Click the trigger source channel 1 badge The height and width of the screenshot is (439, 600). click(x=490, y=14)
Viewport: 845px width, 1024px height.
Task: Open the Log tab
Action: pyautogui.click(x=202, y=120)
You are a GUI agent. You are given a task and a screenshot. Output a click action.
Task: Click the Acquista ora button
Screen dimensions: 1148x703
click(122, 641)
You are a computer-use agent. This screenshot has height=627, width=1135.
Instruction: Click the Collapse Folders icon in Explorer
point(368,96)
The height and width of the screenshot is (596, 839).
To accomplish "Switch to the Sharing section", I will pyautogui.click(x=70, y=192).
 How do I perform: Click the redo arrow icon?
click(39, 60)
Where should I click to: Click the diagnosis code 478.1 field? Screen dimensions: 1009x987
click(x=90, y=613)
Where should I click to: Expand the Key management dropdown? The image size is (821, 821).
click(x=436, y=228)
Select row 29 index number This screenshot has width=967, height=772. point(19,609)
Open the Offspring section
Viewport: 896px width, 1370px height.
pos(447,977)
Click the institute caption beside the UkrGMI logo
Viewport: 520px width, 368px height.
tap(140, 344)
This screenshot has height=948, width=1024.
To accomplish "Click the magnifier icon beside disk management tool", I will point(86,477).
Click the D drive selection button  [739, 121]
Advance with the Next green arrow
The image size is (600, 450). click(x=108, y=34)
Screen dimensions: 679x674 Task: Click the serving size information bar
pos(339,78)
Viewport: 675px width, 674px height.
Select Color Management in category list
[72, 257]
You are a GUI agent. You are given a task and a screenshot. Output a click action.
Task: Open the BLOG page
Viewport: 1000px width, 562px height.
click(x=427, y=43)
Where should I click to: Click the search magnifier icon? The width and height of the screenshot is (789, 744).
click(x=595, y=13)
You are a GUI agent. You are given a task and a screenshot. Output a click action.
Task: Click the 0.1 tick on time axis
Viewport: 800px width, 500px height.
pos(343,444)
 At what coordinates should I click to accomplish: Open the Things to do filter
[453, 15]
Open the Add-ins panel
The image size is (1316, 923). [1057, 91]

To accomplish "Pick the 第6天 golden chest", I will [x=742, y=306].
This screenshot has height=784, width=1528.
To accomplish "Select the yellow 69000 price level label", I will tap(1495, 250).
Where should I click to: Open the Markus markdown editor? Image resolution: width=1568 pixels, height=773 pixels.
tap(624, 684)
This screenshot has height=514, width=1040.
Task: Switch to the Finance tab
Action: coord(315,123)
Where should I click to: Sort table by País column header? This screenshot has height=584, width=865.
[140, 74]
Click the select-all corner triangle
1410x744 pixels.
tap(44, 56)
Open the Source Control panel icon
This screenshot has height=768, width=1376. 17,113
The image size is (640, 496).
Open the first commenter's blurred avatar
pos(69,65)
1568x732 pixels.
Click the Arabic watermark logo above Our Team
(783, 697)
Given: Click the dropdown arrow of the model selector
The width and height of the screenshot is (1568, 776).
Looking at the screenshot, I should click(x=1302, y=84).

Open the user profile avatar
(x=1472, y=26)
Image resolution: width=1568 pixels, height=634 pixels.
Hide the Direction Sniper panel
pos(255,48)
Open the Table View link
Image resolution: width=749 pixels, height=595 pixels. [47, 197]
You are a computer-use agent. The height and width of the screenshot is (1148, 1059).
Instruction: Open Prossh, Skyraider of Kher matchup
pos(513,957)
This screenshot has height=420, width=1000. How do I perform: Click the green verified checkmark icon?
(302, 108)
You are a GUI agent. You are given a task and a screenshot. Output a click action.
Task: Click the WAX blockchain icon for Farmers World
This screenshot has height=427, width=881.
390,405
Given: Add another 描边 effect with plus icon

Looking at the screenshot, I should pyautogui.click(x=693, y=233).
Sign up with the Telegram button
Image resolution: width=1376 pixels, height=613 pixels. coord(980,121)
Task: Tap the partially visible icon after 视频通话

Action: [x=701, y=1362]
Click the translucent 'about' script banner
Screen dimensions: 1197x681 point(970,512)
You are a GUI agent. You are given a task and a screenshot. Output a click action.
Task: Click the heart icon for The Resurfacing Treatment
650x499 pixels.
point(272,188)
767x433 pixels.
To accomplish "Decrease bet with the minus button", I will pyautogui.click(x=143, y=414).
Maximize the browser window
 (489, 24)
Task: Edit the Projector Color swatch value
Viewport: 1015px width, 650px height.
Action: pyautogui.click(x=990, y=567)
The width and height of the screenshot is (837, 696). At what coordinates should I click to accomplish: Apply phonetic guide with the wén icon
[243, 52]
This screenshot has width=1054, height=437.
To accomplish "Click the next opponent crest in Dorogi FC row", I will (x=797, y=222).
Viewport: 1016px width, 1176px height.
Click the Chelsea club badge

========

== What the exercise asks ==
Copy every line of the material, please, keeping it exactly the same.

== Task output ==
Click the trigger source channel 1 badge The height and width of the screenshot is (439, 600). click(x=490, y=14)
Viewport: 845px width, 1024px height.
Task: Open the Log tab
Action: pyautogui.click(x=202, y=120)
You are a GUI agent. You are given a task and a screenshot. Output a click action.
Task: Click the Acquista ora button
Screen dimensions: 1148x703
click(122, 641)
You are a computer-use agent. This screenshot has height=627, width=1135.
Instruction: Click the Collapse Folders icon in Explorer
point(368,96)
The height and width of the screenshot is (596, 839).
To accomplish "Switch to the Sharing section", I will pyautogui.click(x=70, y=192).
 How do I perform: Click the redo arrow icon?
click(39, 60)
Where should I click to: Click the diagnosis code 478.1 field? Screen dimensions: 1009x987
click(x=90, y=613)
Where should I click to: Expand the Key management dropdown? The image size is (821, 821).
click(x=436, y=228)
Select row 29 index number This screenshot has width=967, height=772. point(19,609)
Open the Offspring section
Viewport: 896px width, 1370px height.
pos(447,977)
Click the institute caption beside the UkrGMI logo
Viewport: 520px width, 368px height.
tap(140, 344)
This screenshot has height=948, width=1024.
To accomplish "Click the magnifier icon beside disk management tool", I will point(86,477).
Click the D drive selection button  [739, 121]
Advance with the Next green arrow
The image size is (600, 450). click(x=108, y=34)
Screen dimensions: 679x674 Task: Click the serving size information bar
pos(339,78)
Viewport: 675px width, 674px height.
Select Color Management in category list
[72, 257]
You are a GUI agent. You are given a task and a screenshot. Output a click action.
Task: Open the BLOG page
Viewport: 1000px width, 562px height.
click(x=427, y=43)
Where should I click to: Click the search magnifier icon? The width and height of the screenshot is (789, 744).
click(x=595, y=13)
You are a GUI agent. You are given a task and a screenshot. Output a click action.
Task: Click the 0.1 tick on time axis
Viewport: 800px width, 500px height.
pos(343,444)
 At what coordinates should I click to accomplish: Open the Things to do filter
[453, 15]
Open the Add-ins panel
The image size is (1316, 923). [1057, 91]

To accomplish "Pick the 第6天 golden chest", I will [x=742, y=306].
This screenshot has height=784, width=1528.
To accomplish "Select the yellow 69000 price level label", I will tap(1495, 250).
Where should I click to: Open the Markus markdown editor? Image resolution: width=1568 pixels, height=773 pixels.
tap(624, 684)
This screenshot has height=514, width=1040.
Task: Switch to the Finance tab
Action: coord(315,123)
Where should I click to: Sort table by País column header? This screenshot has height=584, width=865.
[140, 74]
Click the select-all corner triangle
1410x744 pixels.
tap(44, 56)
Open the Source Control panel icon
This screenshot has height=768, width=1376. 17,113
The image size is (640, 496).
Open the first commenter's blurred avatar
pos(69,65)
1568x732 pixels.
Click the Arabic watermark logo above Our Team
(783, 697)
Given: Click the dropdown arrow of the model selector
The width and height of the screenshot is (1568, 776).
Looking at the screenshot, I should click(x=1302, y=84).

Open the user profile avatar
(x=1472, y=26)
Image resolution: width=1568 pixels, height=634 pixels.
Hide the Direction Sniper panel
pos(255,48)
Open the Table View link
Image resolution: width=749 pixels, height=595 pixels. [47, 197]
You are a computer-use agent. The height and width of the screenshot is (1148, 1059).
Instruction: Open Prossh, Skyraider of Kher matchup
pos(513,957)
This screenshot has height=420, width=1000. How do I perform: Click the green verified checkmark icon?
(302, 108)
You are a GUI agent. You are given a task and a screenshot. Output a click action.
Task: Click the WAX blockchain icon for Farmers World
This screenshot has height=427, width=881.
390,405
Given: Add another 描边 effect with plus icon

Looking at the screenshot, I should pyautogui.click(x=693, y=233).
Sign up with the Telegram button
Image resolution: width=1376 pixels, height=613 pixels. coord(980,121)
Task: Tap the partially visible icon after 视频通话

Action: [x=701, y=1362]
Click the translucent 'about' script banner
Screen dimensions: 1197x681 point(970,512)
You are a GUI agent. You are given a task and a screenshot. Output a click action.
Task: Click the heart icon for The Resurfacing Treatment
650x499 pixels.
point(272,188)
767x433 pixels.
To accomplish "Decrease bet with the minus button", I will pyautogui.click(x=143, y=414).
Maximize the browser window
 (489, 24)
Task: Edit the Projector Color swatch value
Viewport: 1015px width, 650px height.
Action: pyautogui.click(x=990, y=567)
The width and height of the screenshot is (837, 696). At what coordinates should I click to accomplish: Apply phonetic guide with the wén icon
[243, 52]
This screenshot has width=1054, height=437.
To accomplish "Click the next opponent crest in Dorogi FC row", I will (x=797, y=222).
Viewport: 1016px width, 1176px height.
Click the Chelsea club badge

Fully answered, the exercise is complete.